Il Consiglio approva.

Il Presidente inserisce il punto all'ordine del giorno:

Proposta di Provvedimento Amministrativo n. 65/13^ di iniziativa della Giunta regionale recante: ' Bilancio di previsione 2026-2028 dell'Agenzia Regione Calabria per le Erogazioni in Agricoltura (ARCEA) '  

Interviene il consigliere PIETROPAOLO Filippo Maria (Fratelli d Italia) che illustra la proposta in trattazione

(Presidenza del vice presidente Giacomo Pietro Crinò)

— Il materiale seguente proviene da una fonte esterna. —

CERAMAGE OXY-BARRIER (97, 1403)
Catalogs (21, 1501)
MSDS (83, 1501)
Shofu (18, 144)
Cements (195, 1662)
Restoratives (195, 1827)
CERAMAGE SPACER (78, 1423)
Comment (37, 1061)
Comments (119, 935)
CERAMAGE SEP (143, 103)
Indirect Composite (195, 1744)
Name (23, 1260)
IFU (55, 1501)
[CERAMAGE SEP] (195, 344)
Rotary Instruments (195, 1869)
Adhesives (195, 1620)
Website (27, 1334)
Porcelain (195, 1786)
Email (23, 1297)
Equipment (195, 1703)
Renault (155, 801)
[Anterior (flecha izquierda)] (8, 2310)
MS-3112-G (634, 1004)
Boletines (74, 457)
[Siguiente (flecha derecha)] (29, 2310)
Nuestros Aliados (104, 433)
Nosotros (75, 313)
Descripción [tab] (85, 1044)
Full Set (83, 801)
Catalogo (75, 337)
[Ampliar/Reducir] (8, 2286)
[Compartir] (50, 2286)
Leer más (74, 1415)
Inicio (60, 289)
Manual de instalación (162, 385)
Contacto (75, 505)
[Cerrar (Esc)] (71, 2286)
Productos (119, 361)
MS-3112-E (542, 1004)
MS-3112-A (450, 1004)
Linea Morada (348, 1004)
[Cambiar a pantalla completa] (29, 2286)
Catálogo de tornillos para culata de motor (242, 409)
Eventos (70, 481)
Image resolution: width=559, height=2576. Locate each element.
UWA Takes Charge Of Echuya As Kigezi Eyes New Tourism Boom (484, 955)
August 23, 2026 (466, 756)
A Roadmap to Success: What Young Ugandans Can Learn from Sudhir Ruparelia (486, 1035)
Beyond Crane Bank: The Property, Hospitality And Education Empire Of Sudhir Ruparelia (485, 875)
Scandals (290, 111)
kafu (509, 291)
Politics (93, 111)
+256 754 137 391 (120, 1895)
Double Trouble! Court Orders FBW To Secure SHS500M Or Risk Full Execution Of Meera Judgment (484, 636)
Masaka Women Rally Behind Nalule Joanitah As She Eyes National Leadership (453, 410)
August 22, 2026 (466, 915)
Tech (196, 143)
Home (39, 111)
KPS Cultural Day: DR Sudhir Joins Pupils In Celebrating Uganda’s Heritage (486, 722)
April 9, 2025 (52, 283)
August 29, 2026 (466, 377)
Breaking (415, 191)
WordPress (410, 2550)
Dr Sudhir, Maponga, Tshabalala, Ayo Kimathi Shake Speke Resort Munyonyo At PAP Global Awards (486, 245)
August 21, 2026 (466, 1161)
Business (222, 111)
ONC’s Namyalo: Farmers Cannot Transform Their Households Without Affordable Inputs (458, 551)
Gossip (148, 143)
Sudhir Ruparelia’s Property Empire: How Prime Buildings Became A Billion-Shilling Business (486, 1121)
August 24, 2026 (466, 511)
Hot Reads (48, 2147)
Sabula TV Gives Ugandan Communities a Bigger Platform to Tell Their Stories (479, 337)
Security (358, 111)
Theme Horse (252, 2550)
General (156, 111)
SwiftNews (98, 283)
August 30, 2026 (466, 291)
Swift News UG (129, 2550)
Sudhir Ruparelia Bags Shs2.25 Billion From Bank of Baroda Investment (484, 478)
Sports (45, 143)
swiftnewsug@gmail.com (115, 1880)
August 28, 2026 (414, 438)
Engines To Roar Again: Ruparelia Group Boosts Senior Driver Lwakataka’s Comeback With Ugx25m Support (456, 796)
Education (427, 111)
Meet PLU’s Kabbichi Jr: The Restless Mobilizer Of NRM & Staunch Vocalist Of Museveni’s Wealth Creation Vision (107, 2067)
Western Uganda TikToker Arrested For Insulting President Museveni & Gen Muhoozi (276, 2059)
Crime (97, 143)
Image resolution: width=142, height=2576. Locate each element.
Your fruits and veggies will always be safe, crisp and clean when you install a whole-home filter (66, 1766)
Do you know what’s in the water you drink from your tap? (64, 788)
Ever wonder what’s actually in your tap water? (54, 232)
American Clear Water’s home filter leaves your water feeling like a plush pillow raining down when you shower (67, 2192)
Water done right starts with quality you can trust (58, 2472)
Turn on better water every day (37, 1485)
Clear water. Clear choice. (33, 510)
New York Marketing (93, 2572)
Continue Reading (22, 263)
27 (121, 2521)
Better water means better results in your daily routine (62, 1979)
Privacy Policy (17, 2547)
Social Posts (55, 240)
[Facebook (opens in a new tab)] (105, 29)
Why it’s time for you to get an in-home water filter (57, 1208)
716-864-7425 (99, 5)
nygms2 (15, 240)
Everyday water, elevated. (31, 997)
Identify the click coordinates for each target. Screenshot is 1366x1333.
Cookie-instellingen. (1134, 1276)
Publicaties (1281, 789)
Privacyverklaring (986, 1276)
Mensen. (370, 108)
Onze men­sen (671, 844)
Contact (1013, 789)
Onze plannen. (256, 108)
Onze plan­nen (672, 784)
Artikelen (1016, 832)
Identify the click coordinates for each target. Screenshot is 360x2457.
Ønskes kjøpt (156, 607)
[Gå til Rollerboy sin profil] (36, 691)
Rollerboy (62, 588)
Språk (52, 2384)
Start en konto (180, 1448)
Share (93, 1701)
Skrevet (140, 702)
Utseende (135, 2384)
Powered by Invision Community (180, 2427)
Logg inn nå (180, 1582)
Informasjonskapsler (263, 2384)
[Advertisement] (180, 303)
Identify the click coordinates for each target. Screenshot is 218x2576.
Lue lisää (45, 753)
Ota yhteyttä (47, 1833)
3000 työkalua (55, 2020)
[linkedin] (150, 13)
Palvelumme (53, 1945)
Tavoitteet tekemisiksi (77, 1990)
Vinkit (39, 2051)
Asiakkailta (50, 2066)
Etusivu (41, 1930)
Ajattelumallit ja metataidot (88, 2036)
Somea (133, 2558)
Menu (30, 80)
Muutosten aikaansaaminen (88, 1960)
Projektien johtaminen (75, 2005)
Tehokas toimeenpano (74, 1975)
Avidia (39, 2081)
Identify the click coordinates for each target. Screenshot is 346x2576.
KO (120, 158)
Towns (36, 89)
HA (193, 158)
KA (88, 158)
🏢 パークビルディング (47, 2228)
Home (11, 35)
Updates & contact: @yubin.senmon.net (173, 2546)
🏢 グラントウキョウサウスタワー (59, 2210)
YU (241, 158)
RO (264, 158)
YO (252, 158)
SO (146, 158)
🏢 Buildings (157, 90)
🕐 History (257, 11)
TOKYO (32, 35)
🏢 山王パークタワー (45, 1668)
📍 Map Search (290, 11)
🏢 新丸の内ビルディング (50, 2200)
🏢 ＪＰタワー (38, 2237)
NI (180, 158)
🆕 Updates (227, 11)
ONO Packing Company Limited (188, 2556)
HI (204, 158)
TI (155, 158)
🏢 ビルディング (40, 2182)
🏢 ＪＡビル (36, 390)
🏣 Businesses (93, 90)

Il Presidente pone ai voti la proposta

Il Consiglio approva.

Interviene la consigliera MADEO Rosellina (Partito Democratico) (la volontà di andare spediti, dichiara, porterà inevitabilmente la Giunta regionale e la maggioranza a commettere un uleriore errore sulla gestione dei consorzi di bonifica che si andrà ad aggiungere a quello fatto con l'aprovazione della legge oggetto della modifica odierna. E' emersa, dichiara, in sede di discussione in Commissione, una certa contrarietà anche da parte delle associazioni di categoria, contrari alla gestione del tutto privatistica dei consorzi di bonifica, soprattutto in presenza della mancata corresponsione delle spettanze ai dipendenti in quiescenza ai quali non è stato, ancora, corrisposto il TFR. Reputa un errore grave la scelta della Regione di rinunciare ad alcune prerogative. Auspica un intervento efficace a superamento della mancata corresponsione di quanto di loro spettanza).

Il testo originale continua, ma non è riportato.